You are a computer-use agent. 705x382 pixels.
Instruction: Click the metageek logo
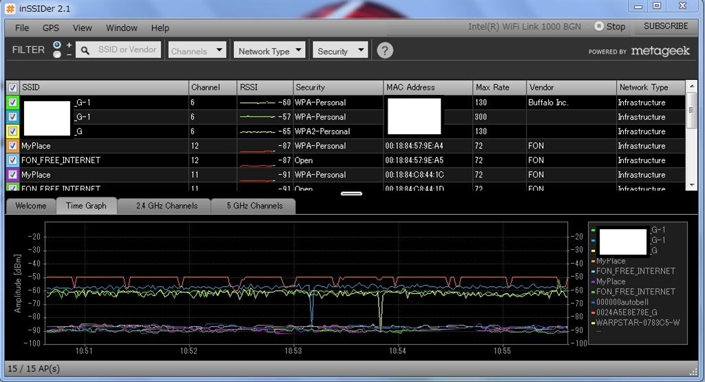coord(660,51)
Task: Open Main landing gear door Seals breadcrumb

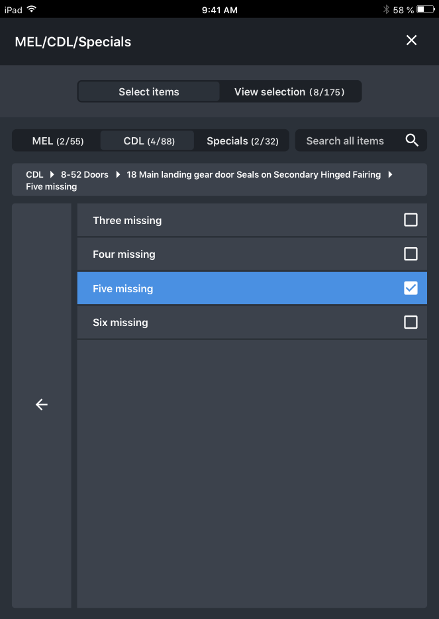Action: (x=254, y=174)
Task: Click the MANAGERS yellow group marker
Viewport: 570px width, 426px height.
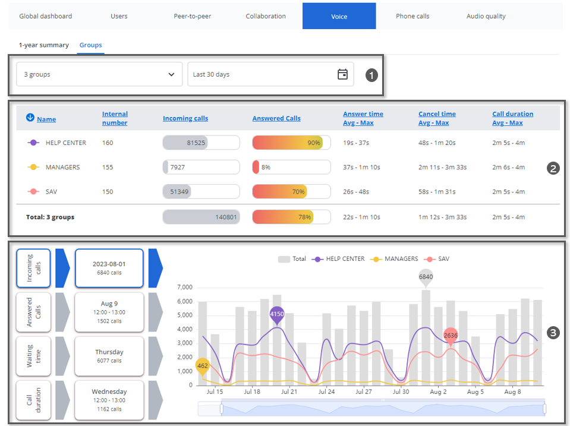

_DIRECTIONS_
Please output the records exactly, leaving the pictures out.

_SOLUTION TO THE PROBLEM_
You are a computer-use agent. 705x382 pixels.
Instruction: Click the metageek logo
coord(660,51)
Task: Open Main landing gear door Seals breadcrumb

Action: (x=254, y=174)
Task: Click the MANAGERS yellow group marker
Viewport: 570px width, 426px height.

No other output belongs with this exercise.